→ **BRIEF**
Read the records beneath this task and copy every line that contains the string "area".
*** Begin section ***
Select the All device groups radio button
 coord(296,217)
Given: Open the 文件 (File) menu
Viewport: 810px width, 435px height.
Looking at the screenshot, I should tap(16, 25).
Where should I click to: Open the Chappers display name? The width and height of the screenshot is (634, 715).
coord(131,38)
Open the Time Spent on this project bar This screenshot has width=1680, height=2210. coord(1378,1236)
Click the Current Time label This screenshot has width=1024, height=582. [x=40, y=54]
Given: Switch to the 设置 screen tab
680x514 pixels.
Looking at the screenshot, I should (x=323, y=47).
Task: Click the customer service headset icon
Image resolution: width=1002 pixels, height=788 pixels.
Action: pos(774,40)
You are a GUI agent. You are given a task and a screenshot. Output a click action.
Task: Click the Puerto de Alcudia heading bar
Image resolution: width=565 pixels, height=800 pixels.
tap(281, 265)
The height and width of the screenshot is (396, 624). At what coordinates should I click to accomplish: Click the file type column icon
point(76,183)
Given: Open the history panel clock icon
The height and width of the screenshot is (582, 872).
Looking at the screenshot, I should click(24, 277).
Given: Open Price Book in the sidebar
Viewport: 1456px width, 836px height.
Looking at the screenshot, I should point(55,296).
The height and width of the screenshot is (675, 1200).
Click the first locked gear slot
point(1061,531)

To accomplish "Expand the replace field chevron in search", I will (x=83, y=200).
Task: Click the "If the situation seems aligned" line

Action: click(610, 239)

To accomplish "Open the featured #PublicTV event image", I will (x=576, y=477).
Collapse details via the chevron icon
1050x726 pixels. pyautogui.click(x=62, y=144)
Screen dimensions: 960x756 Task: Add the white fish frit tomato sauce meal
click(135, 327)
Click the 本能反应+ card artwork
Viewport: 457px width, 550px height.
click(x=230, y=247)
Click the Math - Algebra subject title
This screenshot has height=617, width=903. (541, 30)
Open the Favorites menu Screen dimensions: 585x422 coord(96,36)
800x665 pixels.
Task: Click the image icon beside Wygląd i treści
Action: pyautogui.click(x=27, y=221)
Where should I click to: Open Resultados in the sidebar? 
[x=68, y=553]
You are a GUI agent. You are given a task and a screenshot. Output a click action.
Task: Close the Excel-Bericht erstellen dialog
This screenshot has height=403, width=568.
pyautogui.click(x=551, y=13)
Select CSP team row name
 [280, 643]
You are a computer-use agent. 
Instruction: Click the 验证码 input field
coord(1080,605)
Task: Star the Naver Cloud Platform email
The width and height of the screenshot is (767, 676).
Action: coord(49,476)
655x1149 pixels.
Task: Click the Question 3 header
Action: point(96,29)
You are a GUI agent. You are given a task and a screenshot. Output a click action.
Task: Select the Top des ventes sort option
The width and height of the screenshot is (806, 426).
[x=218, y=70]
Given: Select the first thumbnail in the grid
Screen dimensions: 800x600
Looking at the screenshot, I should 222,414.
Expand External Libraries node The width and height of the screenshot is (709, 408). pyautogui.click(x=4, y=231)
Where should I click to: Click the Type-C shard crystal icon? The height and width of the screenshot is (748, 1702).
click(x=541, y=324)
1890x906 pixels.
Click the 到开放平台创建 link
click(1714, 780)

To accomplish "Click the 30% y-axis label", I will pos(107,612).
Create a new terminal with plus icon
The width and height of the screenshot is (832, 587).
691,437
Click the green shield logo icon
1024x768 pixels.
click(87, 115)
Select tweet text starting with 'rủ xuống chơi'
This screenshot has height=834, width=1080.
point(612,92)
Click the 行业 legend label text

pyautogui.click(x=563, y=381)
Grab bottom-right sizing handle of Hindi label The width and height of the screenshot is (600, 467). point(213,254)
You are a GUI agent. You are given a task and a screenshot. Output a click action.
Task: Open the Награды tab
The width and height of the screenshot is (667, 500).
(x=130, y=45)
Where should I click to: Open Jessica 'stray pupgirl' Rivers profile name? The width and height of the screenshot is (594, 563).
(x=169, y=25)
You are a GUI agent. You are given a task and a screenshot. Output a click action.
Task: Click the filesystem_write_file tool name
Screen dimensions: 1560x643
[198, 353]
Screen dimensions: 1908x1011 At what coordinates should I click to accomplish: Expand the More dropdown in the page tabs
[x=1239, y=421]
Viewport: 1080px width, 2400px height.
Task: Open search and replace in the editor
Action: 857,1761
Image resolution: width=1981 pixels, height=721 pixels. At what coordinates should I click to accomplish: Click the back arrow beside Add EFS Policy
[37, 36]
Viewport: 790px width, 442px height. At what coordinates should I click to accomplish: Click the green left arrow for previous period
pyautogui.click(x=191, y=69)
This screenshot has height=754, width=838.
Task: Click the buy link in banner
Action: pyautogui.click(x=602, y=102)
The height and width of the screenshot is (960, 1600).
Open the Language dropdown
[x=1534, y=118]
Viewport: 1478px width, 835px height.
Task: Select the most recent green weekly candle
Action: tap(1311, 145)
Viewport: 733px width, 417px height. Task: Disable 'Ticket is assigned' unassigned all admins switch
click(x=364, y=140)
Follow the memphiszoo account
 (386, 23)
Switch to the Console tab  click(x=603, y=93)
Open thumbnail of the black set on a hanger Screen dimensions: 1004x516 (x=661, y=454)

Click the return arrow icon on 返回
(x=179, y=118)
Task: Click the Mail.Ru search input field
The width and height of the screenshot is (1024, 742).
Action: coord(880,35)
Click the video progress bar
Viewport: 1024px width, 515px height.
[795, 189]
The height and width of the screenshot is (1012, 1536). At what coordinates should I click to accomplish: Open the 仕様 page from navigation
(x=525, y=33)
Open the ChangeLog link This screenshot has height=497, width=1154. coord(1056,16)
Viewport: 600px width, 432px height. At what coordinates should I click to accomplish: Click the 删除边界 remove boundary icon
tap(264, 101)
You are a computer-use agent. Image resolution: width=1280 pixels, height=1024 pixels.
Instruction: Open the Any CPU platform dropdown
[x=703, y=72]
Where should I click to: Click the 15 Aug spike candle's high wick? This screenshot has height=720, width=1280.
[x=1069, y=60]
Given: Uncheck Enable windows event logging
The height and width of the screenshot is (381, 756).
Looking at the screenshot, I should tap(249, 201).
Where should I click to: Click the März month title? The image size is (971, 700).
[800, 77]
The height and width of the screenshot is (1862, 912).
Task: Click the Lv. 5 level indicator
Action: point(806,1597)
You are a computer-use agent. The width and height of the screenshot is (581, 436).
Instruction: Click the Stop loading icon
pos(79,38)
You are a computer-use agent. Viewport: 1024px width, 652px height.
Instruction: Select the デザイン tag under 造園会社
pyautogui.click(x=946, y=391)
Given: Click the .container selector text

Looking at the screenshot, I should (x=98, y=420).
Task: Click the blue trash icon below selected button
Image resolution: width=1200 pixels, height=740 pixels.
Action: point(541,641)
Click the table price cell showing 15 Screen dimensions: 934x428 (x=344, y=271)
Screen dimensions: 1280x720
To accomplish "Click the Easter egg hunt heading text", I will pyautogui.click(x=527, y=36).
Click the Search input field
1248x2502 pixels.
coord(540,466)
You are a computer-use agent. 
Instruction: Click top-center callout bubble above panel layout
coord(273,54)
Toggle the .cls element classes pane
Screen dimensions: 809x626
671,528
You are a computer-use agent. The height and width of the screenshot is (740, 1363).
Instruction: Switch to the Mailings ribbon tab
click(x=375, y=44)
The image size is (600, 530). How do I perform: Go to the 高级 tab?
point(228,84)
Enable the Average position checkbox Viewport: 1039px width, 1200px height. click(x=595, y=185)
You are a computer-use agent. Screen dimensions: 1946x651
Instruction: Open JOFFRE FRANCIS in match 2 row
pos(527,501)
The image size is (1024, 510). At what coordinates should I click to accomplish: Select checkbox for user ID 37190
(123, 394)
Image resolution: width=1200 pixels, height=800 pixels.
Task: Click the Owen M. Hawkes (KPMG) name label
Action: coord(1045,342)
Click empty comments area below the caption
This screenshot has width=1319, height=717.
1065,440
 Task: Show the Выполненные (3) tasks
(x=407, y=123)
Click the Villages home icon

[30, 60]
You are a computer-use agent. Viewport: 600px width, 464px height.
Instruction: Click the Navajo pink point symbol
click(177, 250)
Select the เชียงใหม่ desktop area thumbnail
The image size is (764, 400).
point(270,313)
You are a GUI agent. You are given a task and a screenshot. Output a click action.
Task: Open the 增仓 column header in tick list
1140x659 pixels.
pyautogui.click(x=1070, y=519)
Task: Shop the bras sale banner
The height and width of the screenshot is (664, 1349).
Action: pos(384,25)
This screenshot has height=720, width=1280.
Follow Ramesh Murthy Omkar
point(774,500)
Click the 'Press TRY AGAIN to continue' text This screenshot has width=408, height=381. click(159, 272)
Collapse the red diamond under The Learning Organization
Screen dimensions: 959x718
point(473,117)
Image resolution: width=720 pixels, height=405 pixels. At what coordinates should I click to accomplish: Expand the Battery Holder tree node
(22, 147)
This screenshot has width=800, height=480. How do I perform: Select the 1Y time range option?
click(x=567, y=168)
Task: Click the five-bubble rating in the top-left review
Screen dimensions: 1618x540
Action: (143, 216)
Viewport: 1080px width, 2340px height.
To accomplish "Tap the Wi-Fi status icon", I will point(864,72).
*** End section ***
→ **WRITTEN ANSWER**
Click empty comments area below the caption
Select the เชียงใหม่ desktop area thumbnail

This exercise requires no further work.